The environment:
- Hadoop: 2.5.3.0-37
- Spark: 1.6.2
- Scala: 2.10.5
- Java: 1.8
Quick summary: the fat jar spark-assembly-1.6.2.2.5.3.0-37-hadoop2.7.3.2.5.3.0-37.jar includes class-files from the BouncyCastle jar-file, and strips BouncyCastle's signature; as a result, the BouncyCastleProvider cannot be used as a codec because that logic expects the containing jar-file to be verified with the right signature.
Stack trace:
java.security.NoSuchProviderException: JCE cannot authenticate the provider BC
at javax.crypto.JceSecurity.getInstance(JceSecurity.java:100)

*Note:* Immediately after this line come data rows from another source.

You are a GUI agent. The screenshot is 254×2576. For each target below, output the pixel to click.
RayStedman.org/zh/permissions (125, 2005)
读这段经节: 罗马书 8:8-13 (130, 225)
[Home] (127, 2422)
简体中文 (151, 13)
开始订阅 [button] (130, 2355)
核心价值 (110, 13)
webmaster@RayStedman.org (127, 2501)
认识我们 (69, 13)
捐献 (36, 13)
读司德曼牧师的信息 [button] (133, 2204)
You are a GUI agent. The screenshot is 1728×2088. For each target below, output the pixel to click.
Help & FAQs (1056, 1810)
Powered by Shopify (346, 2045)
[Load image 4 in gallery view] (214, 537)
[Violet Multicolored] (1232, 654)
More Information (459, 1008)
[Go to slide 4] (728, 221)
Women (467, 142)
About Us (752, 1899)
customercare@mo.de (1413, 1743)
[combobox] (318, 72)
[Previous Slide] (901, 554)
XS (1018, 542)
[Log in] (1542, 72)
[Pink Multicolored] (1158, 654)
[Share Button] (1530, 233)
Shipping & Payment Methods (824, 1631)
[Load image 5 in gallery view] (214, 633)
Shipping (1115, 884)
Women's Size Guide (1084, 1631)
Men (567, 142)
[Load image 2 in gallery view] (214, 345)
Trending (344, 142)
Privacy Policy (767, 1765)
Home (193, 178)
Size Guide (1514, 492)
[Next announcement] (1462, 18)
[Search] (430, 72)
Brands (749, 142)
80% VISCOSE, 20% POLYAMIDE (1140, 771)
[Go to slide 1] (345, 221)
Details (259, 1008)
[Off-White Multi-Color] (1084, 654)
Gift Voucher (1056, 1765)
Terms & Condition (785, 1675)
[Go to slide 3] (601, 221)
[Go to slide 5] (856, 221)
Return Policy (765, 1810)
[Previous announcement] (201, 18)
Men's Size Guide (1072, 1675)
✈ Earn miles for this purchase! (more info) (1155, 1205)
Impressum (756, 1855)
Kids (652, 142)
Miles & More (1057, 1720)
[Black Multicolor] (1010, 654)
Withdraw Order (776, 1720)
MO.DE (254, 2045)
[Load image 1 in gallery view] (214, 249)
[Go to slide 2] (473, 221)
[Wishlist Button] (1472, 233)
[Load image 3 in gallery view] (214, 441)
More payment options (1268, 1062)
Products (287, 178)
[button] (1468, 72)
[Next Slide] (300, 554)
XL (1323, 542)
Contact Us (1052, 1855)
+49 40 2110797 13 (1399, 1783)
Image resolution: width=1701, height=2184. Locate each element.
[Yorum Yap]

at javax.crypto.SecretKeyFactory.getInstance(SecretKeyFactory.java:204)
at ai.by247.MainJob$.scrapeLogs(MainJob.scala:57)
at ai.by247.MainJob$.main(MainJob.scala:26)
at ai.by247.MainJob.main(MainJob.scala)
at sun.reflect.NativeMethodAccessorImpl.invoke0(Native Method)
at sun.reflect.NativeMethodAccessorImpl.invoke(NativeMethodAccessorImpl.java:62)
at sun.reflect.DelegatingMethodAccessorImpl.invoke(DelegatingMethodAccessorImpl.java:43)
at java.lang.reflect.Method.invoke(Method.java:498)
at org.apache.spark.deploy.SparkSubmit$.org$apache$spark$deploy$SparkSubmit$$runMain(SparkSubmit.scala:738)
at org.apache.spark.deploy.SparkSubmit$.doRunMain$1(SparkSubmit.scala:181)
at org.apache.spark.deploy.SparkSubmit$.submit(SparkSubmit.scala:206)
at org.apache.spark.deploy.SparkSubmit$.main(SparkSubmit.scala:121)
at org.apache.spark.deploy.SparkSubmit.main(SparkSubmit.scala)
Caused by: java.util.jar.JarException: file:/hdp/2.5.3.0-37/spark/lib/spark-assembly-1.6.2.2.5.3.0-37-hadoop2.7.3.2.5.3.0-37.jar has unsigned entries - org/apache/spark/SparkConf$$anonfun$5.class
at javax.crypto.JarVerifier.verifySingleJar(JarVerifier.java:500)
at javax.crypto.JarVerifier.verifyJars(JarVerifier.java:361)
at javax.crypto.JarVerifier.verify(JarVerifier.java:289)
at javax.crypto.JceSecurity.verifyProviderJar(JceSecurity.java:159)
at javax.crypto.JceSecurity.getVerificationResult(JceSecurity.java:185)
at javax.crypto.JceSecurity.getInstance(JceSecurity.java:97)
... 13 more
The Scala logic that triggers this error is simple:
Security.insertProviderAt(new BouncyCastleProvider(), 1)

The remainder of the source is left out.